If neither dimension is provided, MosaicoType.matrix(T) produces a fully variable nested list, equivalent to list[list[T]].
Note
Explicit type definition and fallback type properties apply here as well.
Tensor3d types¶
For 3-D tensor fields, MosaicoType exposes a tensor3d() static method that composes a matrix() call with an outer list_() call to represent a volume of shape (depth, rows, cols).
All three dimensions are optional and follow the same convention as matrix(): omitting a dimension yields a variable-length axis; supplying an integer value produces a fixed-size axis.
from mosaicolabs import MosaicoField, Serializable
class MyOntology(Serializable):
# Fully variable 3-D tensor of float32
volume: Optional[MosaicoType.tensor3d(MosaicoType.float32)] = None
# Fixed-depth stack of variable matrices
f: MosaicoType.tensor3d(MosaicoType.float32, depth=16)
# Fully fixed tensor
j: MosaicoType.tensor3d(MosaicoType.float32, depth=3, rows=4, cols=5)
# Works with raw Python primitives too
cube: MosaicoType.tensor3d(int, depth=8, rows=8, cols=8)
# Works also with other Ontology model
onto: MosaicoType.tensor3d(Vector3d)
tensor3d(T) |
tensor3d(T, depth=D) |
tensor3d(T, depth=D, rows=M, cols=N) |
|
|---|---|---|---|
| Arrow type | pa.list_(pa.list_(pa.list_(T))) |
pa.list_(pa.list_(pa.list_(T)), D) |
pa.list_(pa.list_(pa.list_(T, N), M), D) |
| Depth enforced | No | Yes, exactly D | Yes, exactly D |
| Row count enforced | No | No | Yes, exactly M |
| Column count enforced | No | No | Yes, exactly N |
| Interoperable with Pydantic | Yes | Yes | Yes |
| Supoprt nested model | Yes | Yes | Yes |
Use MosaicoType.tensor3d() with explicit dimensions when:
- The field represents a fixed-shape volumetric structure.

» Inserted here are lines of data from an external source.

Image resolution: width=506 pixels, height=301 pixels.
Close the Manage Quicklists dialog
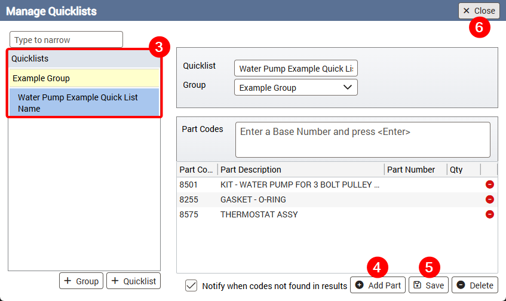[x=479, y=11]
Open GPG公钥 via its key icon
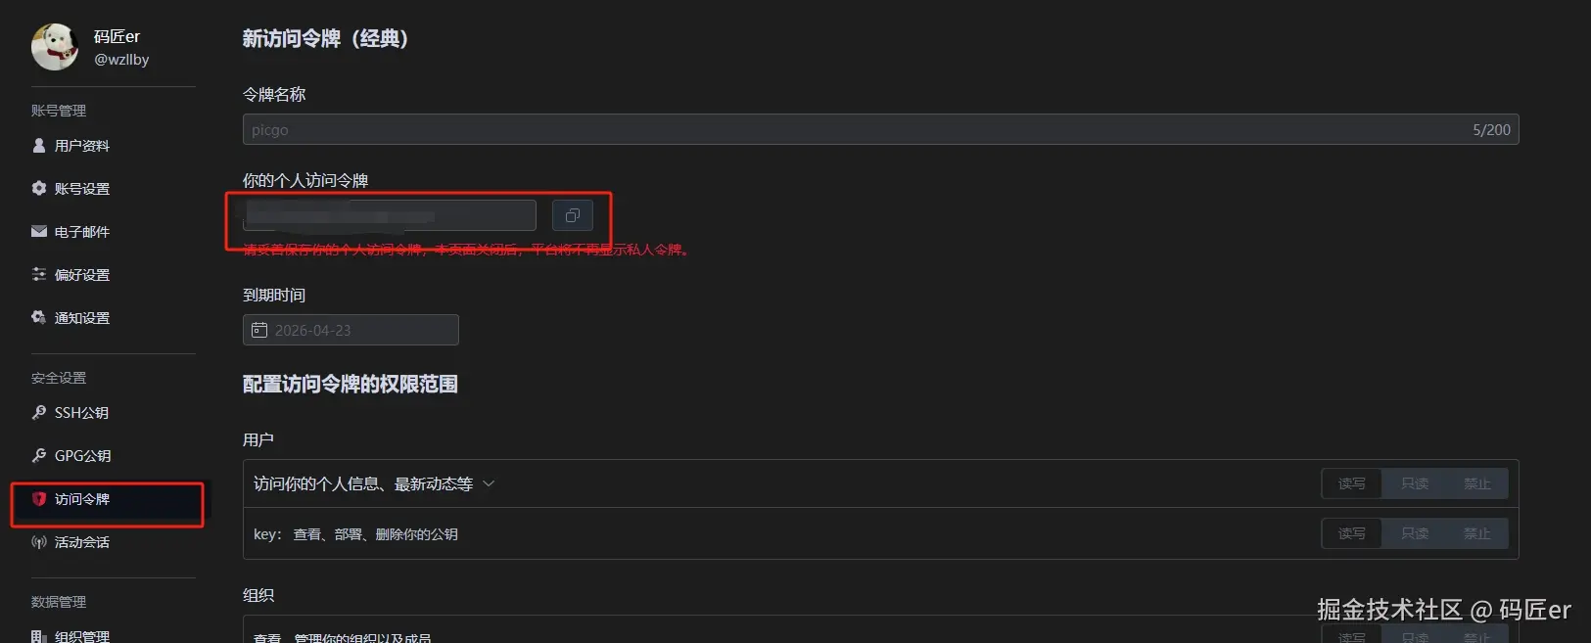This screenshot has width=1591, height=643. pos(39,456)

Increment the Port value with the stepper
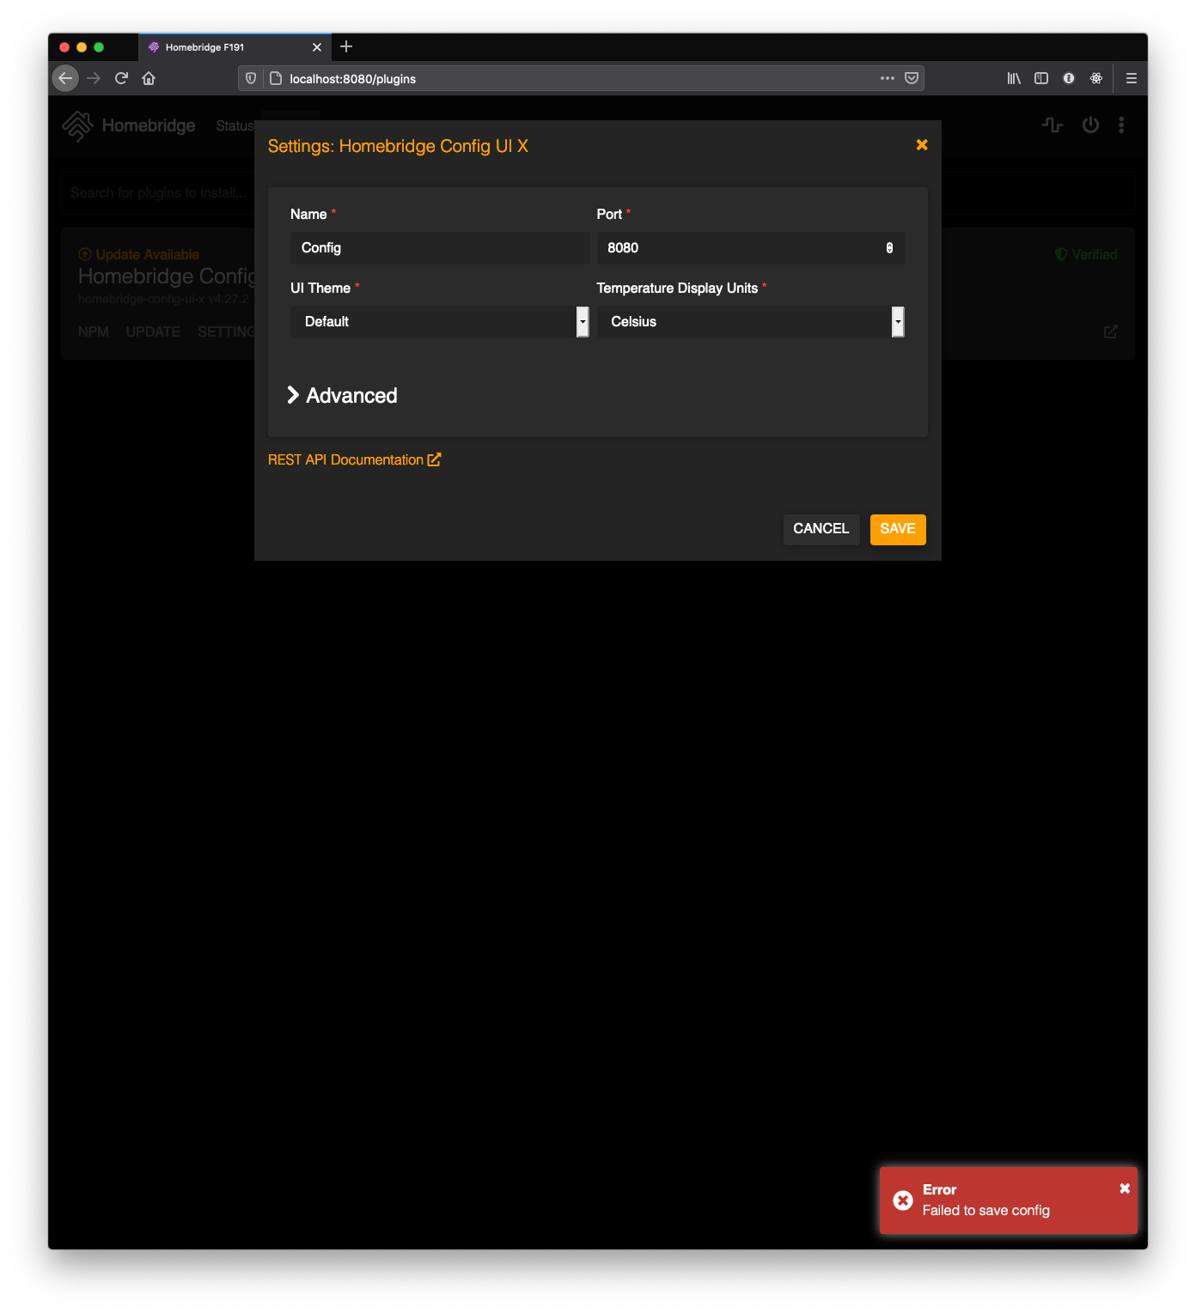pyautogui.click(x=889, y=244)
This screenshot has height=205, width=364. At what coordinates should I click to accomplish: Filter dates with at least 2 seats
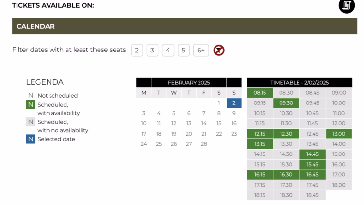pyautogui.click(x=137, y=50)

- You want the Arrow schema to statically encode all three dimensions, enabling stricter schema validation and more efficient columnar storage.
- You are working with multi-channel ML features (e.g. convolutional layer outputs) where depth, height, and width are always known and constant.

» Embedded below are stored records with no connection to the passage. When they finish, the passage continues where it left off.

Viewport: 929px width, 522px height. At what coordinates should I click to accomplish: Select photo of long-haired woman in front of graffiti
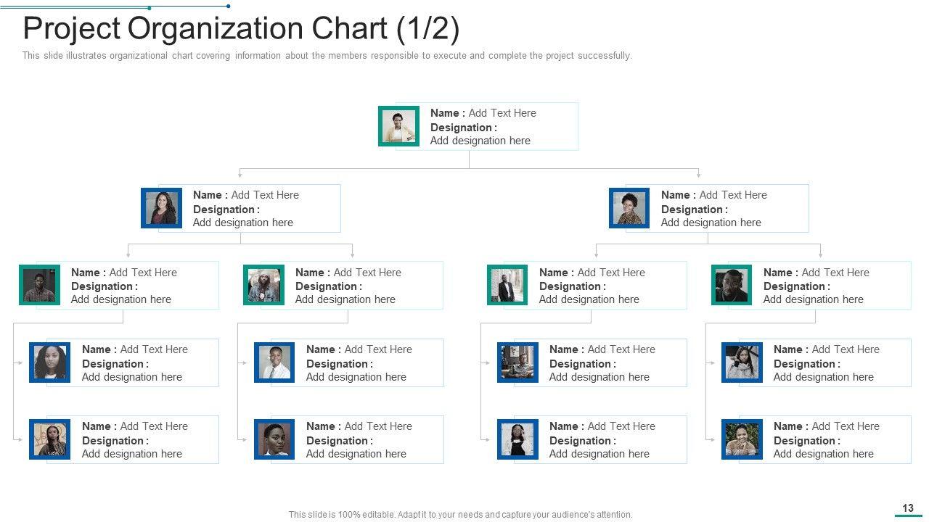[x=50, y=439]
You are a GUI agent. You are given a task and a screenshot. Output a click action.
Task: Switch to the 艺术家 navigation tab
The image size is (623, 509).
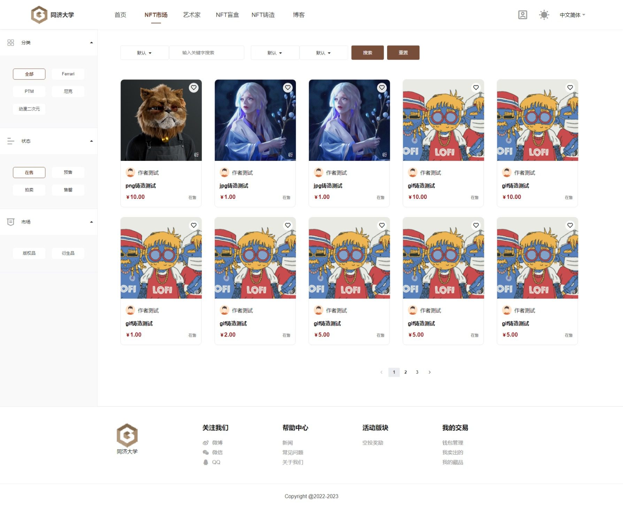(x=192, y=15)
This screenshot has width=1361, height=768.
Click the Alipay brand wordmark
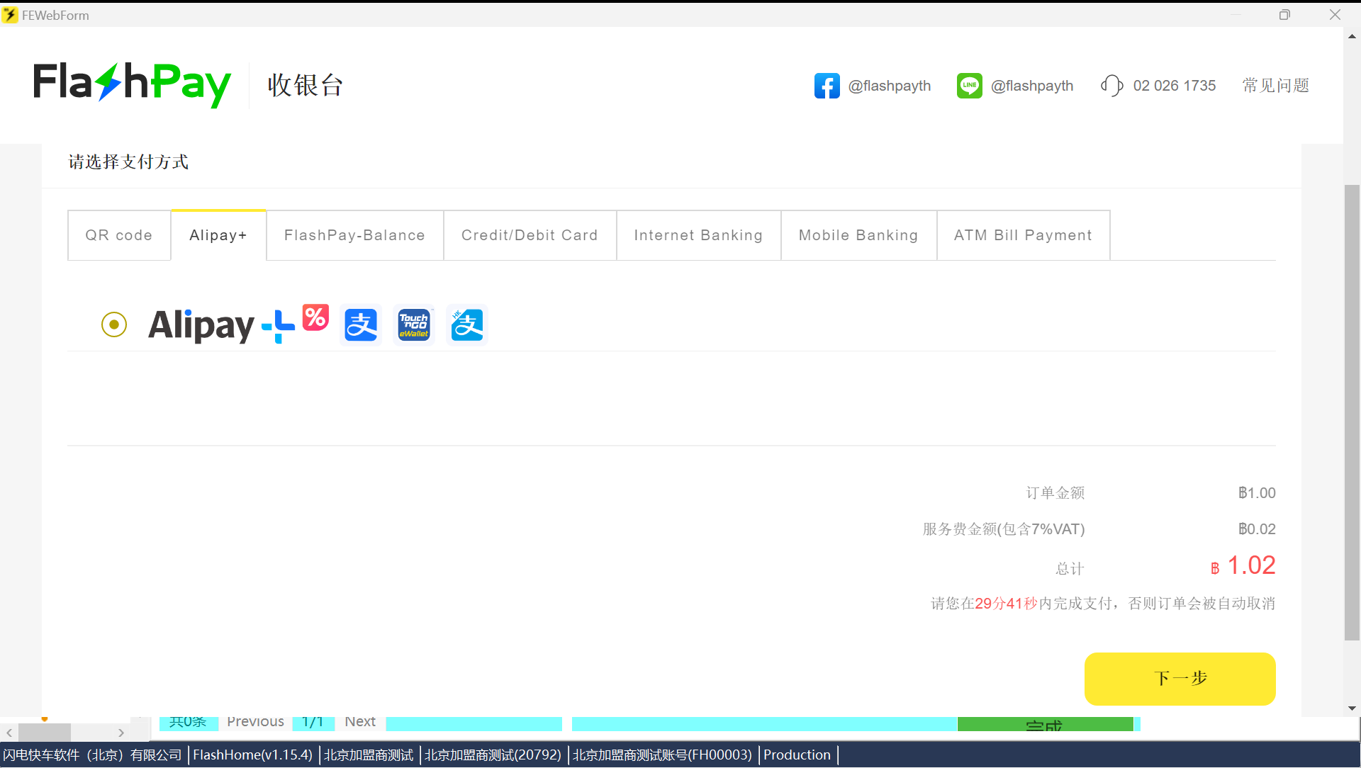pos(201,324)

If none of the dimensions are provided, MosaicoType.tensor3d(T) produces a fully variable nested list, equivalent to three nested list[list[list[T]]].
Note
Explicit type definition and fallback type properties apply here as well. When all dimensions are fixed, the Arrow schema enforces shape constraints at the column level, making tensor3d the recommended choice for any ML pipeline where tensor dimensionality is statically known.
Custom Arrow types¶
For specialised Arrow types not covered by the built-in aliases, you can always use MosaicoType.annotate() method.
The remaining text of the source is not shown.